Copyright © 2004 by The American Association of Immunologists

Genomic and Proteomic Determinants of Outcome in Patients Undergoing Thoracoabdominal Aortic Aneurysm Repair1

Robert J. Feezor*, Henry V. Baker{dagger}, Wenzhong Xiao{ddagger}, W. Anthony Lee*, Thomas S. Huber*, Michael Mindrinos{ddagger}, Raymond A. Kim§, Laurence Ruiz-Taylor§, Lyle L. Moldawer2,*, Ronald W. Davis{ddagger} and James M. Seeger*

Departments of * Surgery and {dagger} Molecular Genetics and Microbiology, University of Florida College of Medicine, Gainesville, FL 32610; {ddagger} Stanford Genome Technology Center, Palo Alto, CA 94305; and § Zyomyx, Hayward, CA 94545

Thoracoabdominal aortic aneurysm repair, with its requisite intraoperative mesenteric ischemia-reperfusion, often results in the development of systemic inflammatory response syndrome, multiorgan dysfunction syndrome (MODS), and death.

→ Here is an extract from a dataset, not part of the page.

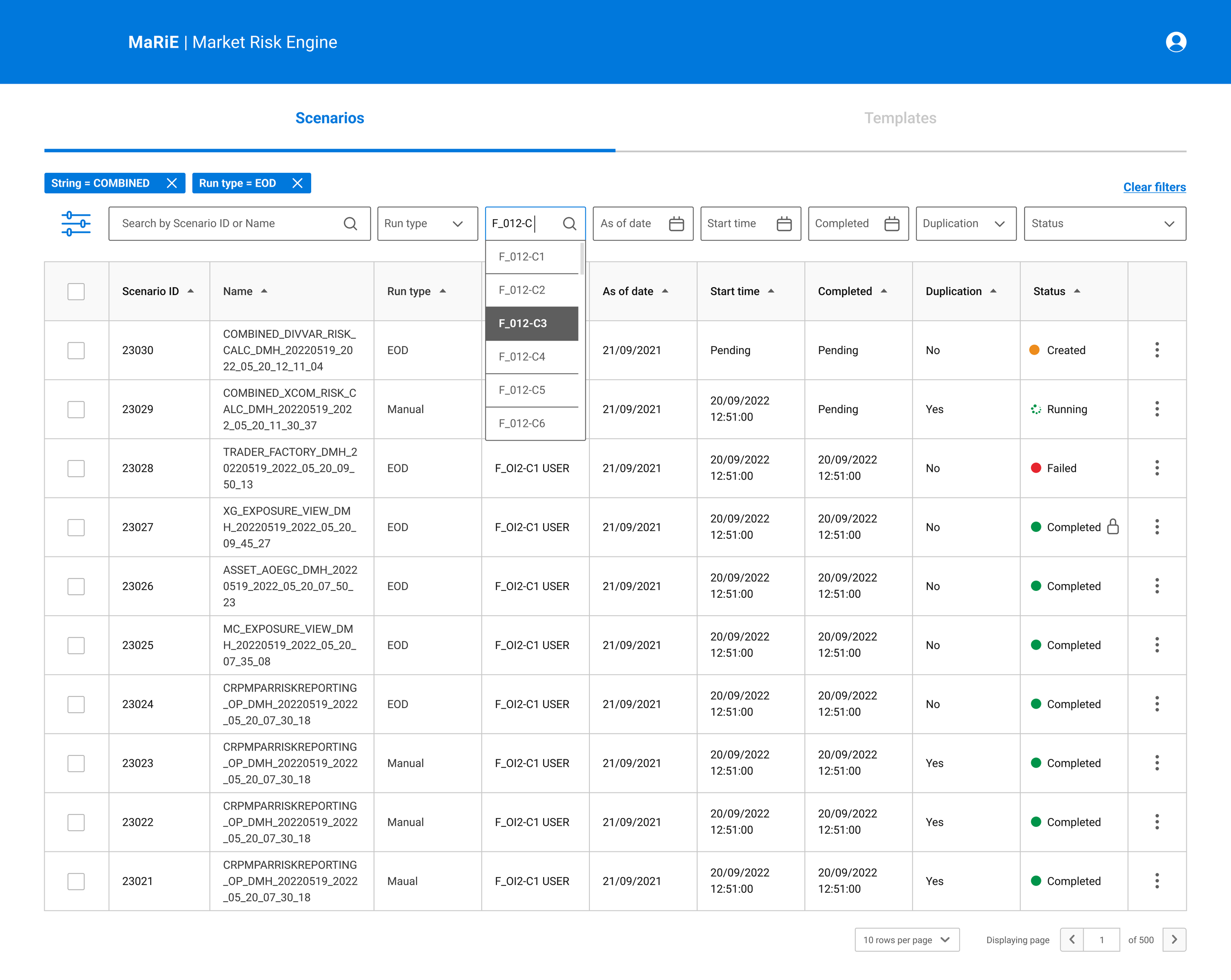Toggle the select-all header checkbox
The width and height of the screenshot is (1231, 980).
coord(76,291)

In the present study, an adverse clinical outcome following thoracoabdominal aortic aneurysm repair was identified by blood leukocyte genomic and plasma proteomic responses. Time-dependent changes in the expression of 146 genes from blood leukocytes were observed (p < 0.001). Expression of 138 genes (p < 0.001) and the concentration of seven plasma proteins discriminated between patients who developed MODS and those who did not, and many of these differences were evident even before surgery. These findings suggest that changes in blood leukocyte gene expression and plasma protein concentrations can illuminate pathophysiological processes that are subsequently associated with the clinical sequelae of systemic inflammatory response syndrome and MODS. These changes in gene expression and plasma protein concentrations are often observed before surgery, consistent with either a genetic predisposition or pre-existing inflammatory state.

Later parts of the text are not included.